Every No. 1 Country Single of the Eighties: Razzy Bailey, “Friends”/”Anywhere There’s a Jukebox”


Written by Danny Morrison and Johnny Slate

“Anywhere There’s a Jukebox”

Written by Razzy Bailey

Razzy Bailey


#1 (1 week)

June 6, 1981

We get another “two for the price of one” record from Razzy Bailey, the early eighties king of the double-sided hit.

“Friends” is the proper A-side. It’s a tender ballad about how two friends eventually find themselves in a romantic relationship: “who makes better lovers than friends?”

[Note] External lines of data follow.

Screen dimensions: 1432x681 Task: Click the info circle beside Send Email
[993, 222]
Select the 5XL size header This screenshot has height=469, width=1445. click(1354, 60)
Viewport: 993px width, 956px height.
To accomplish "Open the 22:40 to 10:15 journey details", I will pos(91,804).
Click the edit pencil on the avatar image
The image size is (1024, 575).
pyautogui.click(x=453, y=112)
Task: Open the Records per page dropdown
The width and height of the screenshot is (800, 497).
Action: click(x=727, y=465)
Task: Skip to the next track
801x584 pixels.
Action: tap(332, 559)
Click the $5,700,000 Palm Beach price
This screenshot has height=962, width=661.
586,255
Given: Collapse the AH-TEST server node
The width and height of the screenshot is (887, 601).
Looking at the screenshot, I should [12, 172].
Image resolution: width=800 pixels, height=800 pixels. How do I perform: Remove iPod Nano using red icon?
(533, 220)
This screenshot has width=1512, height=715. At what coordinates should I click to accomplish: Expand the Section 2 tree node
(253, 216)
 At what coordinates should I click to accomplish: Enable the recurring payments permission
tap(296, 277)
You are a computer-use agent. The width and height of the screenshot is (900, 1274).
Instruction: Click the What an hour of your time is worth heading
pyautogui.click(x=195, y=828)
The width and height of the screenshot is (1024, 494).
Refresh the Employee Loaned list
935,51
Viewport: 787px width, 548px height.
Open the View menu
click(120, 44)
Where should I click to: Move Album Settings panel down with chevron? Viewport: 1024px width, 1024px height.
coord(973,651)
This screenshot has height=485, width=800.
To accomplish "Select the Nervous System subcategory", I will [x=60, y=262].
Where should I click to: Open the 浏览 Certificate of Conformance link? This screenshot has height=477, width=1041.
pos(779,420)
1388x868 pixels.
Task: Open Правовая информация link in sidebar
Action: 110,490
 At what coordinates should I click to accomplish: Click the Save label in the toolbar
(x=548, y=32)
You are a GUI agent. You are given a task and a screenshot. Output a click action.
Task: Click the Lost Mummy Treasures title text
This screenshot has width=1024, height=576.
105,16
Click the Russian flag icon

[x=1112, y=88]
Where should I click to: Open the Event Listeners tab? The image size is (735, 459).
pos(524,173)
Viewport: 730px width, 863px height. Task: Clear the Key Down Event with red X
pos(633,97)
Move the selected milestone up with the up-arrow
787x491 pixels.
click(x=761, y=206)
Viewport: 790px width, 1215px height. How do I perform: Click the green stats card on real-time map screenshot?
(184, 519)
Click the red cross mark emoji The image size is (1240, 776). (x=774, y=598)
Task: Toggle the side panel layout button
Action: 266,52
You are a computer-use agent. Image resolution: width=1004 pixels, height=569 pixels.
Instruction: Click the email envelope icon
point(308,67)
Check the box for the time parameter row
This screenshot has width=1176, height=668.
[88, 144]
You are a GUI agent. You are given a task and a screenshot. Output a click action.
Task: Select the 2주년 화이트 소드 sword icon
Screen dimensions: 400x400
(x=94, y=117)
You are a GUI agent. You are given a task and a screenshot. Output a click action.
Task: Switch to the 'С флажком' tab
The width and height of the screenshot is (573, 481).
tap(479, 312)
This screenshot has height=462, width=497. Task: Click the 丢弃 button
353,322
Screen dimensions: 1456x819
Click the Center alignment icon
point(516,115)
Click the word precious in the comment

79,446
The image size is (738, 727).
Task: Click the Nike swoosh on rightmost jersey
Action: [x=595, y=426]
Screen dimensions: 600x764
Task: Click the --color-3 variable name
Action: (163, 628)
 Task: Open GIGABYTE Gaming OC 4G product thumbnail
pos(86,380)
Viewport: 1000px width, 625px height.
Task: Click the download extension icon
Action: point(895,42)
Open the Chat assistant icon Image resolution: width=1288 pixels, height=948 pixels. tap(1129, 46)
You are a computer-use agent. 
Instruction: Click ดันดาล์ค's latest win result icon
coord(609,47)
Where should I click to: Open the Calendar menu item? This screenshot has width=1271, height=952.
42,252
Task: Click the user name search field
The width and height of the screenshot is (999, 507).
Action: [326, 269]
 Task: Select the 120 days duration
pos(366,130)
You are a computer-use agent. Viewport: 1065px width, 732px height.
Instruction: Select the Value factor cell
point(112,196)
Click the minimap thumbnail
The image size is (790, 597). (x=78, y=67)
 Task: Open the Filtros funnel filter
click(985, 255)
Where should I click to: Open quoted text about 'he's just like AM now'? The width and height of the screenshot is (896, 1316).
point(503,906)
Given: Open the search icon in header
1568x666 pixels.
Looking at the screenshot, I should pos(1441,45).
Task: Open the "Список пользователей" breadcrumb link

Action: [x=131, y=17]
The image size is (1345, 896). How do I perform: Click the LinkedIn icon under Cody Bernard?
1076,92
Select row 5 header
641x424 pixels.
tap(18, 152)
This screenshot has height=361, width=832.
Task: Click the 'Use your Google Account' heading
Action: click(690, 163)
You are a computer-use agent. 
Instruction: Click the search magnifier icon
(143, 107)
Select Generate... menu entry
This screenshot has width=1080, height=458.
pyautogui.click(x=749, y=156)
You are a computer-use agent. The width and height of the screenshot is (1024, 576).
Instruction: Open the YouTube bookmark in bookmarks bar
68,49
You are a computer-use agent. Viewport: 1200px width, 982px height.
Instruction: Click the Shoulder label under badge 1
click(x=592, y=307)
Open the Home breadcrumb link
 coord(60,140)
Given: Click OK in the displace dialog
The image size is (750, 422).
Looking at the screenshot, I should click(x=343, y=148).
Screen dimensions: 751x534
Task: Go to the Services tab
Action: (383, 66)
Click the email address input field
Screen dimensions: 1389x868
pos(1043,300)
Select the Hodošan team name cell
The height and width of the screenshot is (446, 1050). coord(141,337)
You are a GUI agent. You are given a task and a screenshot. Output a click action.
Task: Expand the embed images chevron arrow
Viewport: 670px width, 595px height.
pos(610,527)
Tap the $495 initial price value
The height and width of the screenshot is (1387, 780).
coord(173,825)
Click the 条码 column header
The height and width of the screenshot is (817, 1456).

The sentiment is touching.  The vocal performance is shaky at best.  Bailey is trying, but he’s not quite succeeding.  The vulnerability of the lyric and the sincerity of his performance keep it from being a disaster, but it does not reflect well on his producer or his label that this was deemed good enough for final release.

As for “Anywhere There’s a Jukebox,” it’s evidence of how a songwriter knows his own strengths as a singer.  He’s in a perfect honky tonk groove here. There’s nothing terribly original here lyrically, but when you’re talking about cheating at dive bars, do you really need to reinvent the wheel? As with his last B-side, I appreciate his ability to show his reference for country, music, legends in his lyrics.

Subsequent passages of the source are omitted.